▸ **Texte fourni**

S. : Comment se fait la prise en charge médicale de cette pathologie au Burkina Faso ?

J. D. : Comme partout dans le monde, le traitement du diabète passe par plusieurs étapes. Il y a d’abord une prise en charge hygiéno-diététiques c’est-à-dire que, étant donné que l’organisme est incapable d’utiliser le sucre qui s’accumule, il faut que l’alimentation apporte le moins de sucre possible. Ainsi, il faut établir un régime qui va apporter le moins de sucre possible à l’organisme pour son bon fonctionnement.
De ce fait, on expliquera au patient sa diététique en lui faisant exclure les aliments trop riches en sucre, contrôler et diminuer les quantités de ceux qui sont moyennement riches en sucre, donc mettre l’accent sur les aliments qui en sont très pauvres.

Le deuxième élément de ce volet hygiéno-diététique est qu’il faut faire des activités physiques. Cela est d’autant nécessaire parce qu’il y a un diabète appelé type 2 qui est souvent associé à l’obésité. Les activités physiques alliées au régime, suffisent parfois à contrôler la glycémie chez certains diabétiques. Et lorsque le régime associé à l’activité physique ne suffit pas, on apporte alors des médicaments. Il y a deux groupes de médicaments. Les comprimés que l’on peut prescrire, mais également les injections, précisément l’insuline que l’on prescrit.

Certains diabétiques ne peuvent pas avoir une glycémie équilibrée sans l’insuline. On dit alors qu’ils sont insubino-dépendants. Ils vont nécessiter une injection d’insuline tous les jours. Pour les autres, les seuls comprimés associés au régime alimentaire suffisent très souvent à contrôler leur glycémie. Ce sont là les différents protocoles proposés dans la prise en charge. Mais, il faut noter que cette prise en charge ne peut pas être faite par un personnel non qualifié, non formé à cet effet. C’est pour cette raison qu’on a besoin que des médecins, des infirmiers soient bien outillés pour la prise en charge des patients.

S. : Pourquoi Sanofi-Aventis a organisé les 30 et 31 juillet 2007 un atelier sur la prévention et la prise en charge du diabète ?

▸ **Données enregistrées**
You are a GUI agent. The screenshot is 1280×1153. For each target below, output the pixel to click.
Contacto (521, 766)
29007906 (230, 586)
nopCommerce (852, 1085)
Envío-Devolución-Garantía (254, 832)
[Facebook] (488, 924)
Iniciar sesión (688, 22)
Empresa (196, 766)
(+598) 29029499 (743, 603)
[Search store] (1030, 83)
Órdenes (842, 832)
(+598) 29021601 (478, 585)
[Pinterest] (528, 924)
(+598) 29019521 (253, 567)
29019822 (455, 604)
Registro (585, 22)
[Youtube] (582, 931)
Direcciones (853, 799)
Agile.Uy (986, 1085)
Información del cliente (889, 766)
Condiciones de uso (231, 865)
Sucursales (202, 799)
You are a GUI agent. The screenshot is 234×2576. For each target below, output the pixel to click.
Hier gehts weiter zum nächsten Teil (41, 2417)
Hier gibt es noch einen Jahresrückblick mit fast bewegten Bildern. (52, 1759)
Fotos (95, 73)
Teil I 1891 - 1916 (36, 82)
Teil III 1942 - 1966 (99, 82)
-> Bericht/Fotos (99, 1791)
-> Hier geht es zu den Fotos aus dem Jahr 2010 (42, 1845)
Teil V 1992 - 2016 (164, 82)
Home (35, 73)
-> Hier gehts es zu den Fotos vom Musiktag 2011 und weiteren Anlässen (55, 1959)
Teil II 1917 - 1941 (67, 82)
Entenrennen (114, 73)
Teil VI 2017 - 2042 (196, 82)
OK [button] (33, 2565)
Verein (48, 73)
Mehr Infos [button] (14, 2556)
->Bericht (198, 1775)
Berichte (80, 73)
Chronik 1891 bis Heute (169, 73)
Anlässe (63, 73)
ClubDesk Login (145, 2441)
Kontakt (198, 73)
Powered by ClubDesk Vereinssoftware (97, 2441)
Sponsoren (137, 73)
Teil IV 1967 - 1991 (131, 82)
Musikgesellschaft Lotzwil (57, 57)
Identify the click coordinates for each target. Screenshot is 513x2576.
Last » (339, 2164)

▸ **Consigne 1**
D'après l'entretien sur le diabète, quels sont tous les moyens utilisés pour traiter la maladie ? Donnez-les sous forme de liste.
▸ **Consigne 2**
Répondez à ces questions sur l'entretien sur le diabète.
(a) Quel type de diabète est souvent associé à l'obésité ?
(b) Les diabétiques qui ne peuvent pas avoir une glycémie équilibrée sans insuline ont besoin d'une injection à quelle fréquence ?
(c) Quels professionnels doivent être bien outillés pour la prise en charge des patients ?
▸ **Consigne 3**
Recopiez le passage de l'entretien sur le diabète qui va de « Certains diabétiques ne » jusqu'à « charge du diabète ? » inclus.

▸ **Votre réponse 1**
- le régime alimentaire qui apporte le moins de sucre possible
- les activités physiques
- les comprimés
- les injections d'insuline

▸ **Votre réponse 2**
(a) Le diabète de type 2.
(b) Tous les jours.
(c) Des médecins et des infirmiers.

▸ **Votre réponse 3**
Certains diabétiques ne peuvent pas avoir une glycémie équilibrée sans l’insuline. On dit alors qu’ils sont insubino-dépendants. Ils vont nécessiter une injection d’insuline tous les jours. Pour les autres, les seuls comprimés associés au régime alimentaire suffisent très souvent à contrôler leur glycémie. Ce sont là les différents protocoles proposés dans la prise en charge. Mais, il faut noter que cette prise en charge ne peut pas être faite par un personnel non qualifié, non formé à cet effet. C’est pour cette raison qu’on a besoin que des médecins, des infirmiers soient bien outillés pour la prise en charge des patients.

S. : Pourquoi Sanofi-Aventis a organisé les 30 et 31 juillet 2007 un atelier sur la prévention et la prise en charge du diabète ?